Als ich älter wurde, sah ich immer häufiger Neonazis im Dorf, mit ihren Springerstiefeln und Glatzen patrouillierten sie die Straßen. Nach der Wende wurde Hohen Neuendorf zu einer abgehängten Welt. Wir lebten in Neubauhäusern, die Straßen bestanden noch aus Sand. Dazwischen standen bankrotte Betriebe des untergegangenen Staates. Es gab keine Jobs und keine Hoffnung. Die Angst, aus der Gemeinschaft zu fallen, schweißte die Jugendlichen zu Kameradschaften zusammen. Mich jedoch grenzte sie aus.

1994 wechselte ich auf ein Berliner Gymnasium, eine Oberschule in Hohen Neuendorf wäre Selbstmord gewesen. Ich konnte nun nicht mehr mit der S-Bahn diese eine Station fahren, meine Eltern mussten mich von der Schule mit dem Auto abholen. Wenn wir in unsere Straße einbogen und ich in der Nähe ein paar Jugendliche sah, zwang ich meine Eltern, an unserem Haus vorbeizufahren. Wir fuhren zweimal, dreimal ums Karree oder warteten hinter der Straßenecke. Mein eigenes Zuhause verwandelte sich in eine No-go-Zone.

Ich scannte die Straßen, wenn ich unser Grundstück betrat oder wieder verließ. Wenn der Nachbarsjunge – Glatze, Bomberjacke – im Garten war, traute ich mich nicht hinaus. Jugendliche Rechte streiften durch brachliegende Gärten in unserer Straße, weil sie dort ein Zigarettenlager von Vietnamesen vermuteten. Ich sagte meinen Freunden in Berlin, dass sie mich nicht besuchen sollten; ich sagte ihnen aber nicht, warum. Ich sagte auch meinen Eltern nicht, wie sehr ich unter den Neonazis in Hohen-Neuendorf litt. Es war ihnen nicht bewusst.

Ich war allein mit meiner Angst. Es gab niemanden, der meine Erfahrung als Gejagter teilte. Und ich wollte nicht wirklich darüber reden, weil ich mich schämte, dieser Gejagte zu sein. So wurden die Hetzjagden unwirklich. Die No-go-Zone: Das ist das Gefühl, im eigenen Kopf gefangen zu sein, im eigenen Unsinn. Der Terror von außen wird zum Terror im Inneren.

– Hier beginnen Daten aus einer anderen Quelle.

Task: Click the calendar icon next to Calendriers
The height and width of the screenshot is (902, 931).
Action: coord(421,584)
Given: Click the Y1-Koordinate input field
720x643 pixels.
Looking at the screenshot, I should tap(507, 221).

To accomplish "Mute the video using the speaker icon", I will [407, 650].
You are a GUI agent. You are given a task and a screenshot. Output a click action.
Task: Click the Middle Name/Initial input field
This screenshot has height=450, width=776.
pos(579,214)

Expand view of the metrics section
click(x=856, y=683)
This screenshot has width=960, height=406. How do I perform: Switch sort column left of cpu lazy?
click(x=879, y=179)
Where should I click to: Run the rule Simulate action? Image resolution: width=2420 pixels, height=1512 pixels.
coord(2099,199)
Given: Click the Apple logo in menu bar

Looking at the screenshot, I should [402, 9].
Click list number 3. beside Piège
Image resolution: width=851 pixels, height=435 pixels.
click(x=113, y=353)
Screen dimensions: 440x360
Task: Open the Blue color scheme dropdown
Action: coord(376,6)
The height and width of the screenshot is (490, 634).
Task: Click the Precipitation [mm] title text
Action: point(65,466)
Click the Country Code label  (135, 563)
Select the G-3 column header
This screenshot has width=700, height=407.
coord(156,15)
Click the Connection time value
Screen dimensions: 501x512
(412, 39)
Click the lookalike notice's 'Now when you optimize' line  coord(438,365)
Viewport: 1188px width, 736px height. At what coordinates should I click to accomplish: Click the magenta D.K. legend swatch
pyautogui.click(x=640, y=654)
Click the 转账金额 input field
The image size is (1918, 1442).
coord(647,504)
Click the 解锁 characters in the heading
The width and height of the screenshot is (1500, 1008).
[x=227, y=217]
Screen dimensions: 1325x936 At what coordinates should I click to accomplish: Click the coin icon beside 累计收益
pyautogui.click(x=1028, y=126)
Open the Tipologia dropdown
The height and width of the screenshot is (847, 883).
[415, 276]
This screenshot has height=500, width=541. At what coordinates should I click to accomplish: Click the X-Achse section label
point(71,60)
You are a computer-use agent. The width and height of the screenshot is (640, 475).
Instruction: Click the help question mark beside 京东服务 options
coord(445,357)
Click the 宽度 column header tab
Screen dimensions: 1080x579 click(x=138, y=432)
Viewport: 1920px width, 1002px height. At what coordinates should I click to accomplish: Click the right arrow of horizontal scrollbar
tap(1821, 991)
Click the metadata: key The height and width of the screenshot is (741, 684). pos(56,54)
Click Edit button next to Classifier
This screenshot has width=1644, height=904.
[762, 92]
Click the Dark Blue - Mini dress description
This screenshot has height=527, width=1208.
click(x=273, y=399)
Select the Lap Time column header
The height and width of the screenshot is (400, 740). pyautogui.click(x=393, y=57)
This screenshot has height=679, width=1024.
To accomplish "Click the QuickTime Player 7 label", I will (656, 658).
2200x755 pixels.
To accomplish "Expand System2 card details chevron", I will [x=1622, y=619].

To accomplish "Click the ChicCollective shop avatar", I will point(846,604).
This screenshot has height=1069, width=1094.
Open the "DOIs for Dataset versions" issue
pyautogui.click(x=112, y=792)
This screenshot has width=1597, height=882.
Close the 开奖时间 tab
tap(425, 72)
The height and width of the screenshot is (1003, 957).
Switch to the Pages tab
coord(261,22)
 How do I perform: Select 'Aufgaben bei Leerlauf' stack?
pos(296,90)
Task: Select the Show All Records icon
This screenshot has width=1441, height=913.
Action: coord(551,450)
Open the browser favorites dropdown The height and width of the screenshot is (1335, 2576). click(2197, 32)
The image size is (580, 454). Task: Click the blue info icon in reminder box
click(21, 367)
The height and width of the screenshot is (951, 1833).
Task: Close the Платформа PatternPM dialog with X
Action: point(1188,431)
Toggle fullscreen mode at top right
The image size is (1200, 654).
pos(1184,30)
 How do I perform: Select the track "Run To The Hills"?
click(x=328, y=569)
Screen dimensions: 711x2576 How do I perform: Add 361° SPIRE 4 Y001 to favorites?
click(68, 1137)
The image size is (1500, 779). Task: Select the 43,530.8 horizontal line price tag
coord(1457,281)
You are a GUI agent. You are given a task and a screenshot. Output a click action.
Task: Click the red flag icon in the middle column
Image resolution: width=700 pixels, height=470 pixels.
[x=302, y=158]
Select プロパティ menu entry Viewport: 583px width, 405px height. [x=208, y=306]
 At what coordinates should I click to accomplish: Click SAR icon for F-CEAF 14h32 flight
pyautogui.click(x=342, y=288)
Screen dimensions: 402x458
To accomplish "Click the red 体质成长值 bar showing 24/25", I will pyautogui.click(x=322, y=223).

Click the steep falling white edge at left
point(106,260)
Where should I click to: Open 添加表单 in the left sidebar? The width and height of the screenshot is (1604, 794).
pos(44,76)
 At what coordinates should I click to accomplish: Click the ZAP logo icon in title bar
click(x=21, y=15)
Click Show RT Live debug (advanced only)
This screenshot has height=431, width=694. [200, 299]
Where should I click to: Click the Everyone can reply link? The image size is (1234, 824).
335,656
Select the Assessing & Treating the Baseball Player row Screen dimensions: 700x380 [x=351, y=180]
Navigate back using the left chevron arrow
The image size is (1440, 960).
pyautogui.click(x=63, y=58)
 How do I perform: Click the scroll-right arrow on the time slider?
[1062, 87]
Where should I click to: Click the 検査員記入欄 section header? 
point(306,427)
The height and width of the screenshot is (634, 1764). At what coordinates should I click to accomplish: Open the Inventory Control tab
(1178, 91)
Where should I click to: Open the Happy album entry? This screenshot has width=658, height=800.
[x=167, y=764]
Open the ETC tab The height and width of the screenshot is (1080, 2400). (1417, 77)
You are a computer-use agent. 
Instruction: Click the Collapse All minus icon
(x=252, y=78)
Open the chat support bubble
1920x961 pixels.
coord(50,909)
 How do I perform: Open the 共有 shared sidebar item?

Rassismus ist nicht nur etwas vor unseren Augen, sondern auch unser Blick selbst. Das ist die Lektion für mein Leben. Obwohl ich jetzt in Berlin wohne, leide ich noch darunter: Wenn andere bei meinem deutschen Namen und meinem fremden Gesicht aufhorchen. Wenn sie staunen, dass ich Medizin studiere. An der ständigen Frage nach meiner Herkunft. An der Anstrengung meiner Freunde und Familie, meine Hautfarbe nicht zu sehen. An den unnötigen Ausweiskontrollen in der S-Bahn. An den kolonialen Afrikafantasien im ZDF.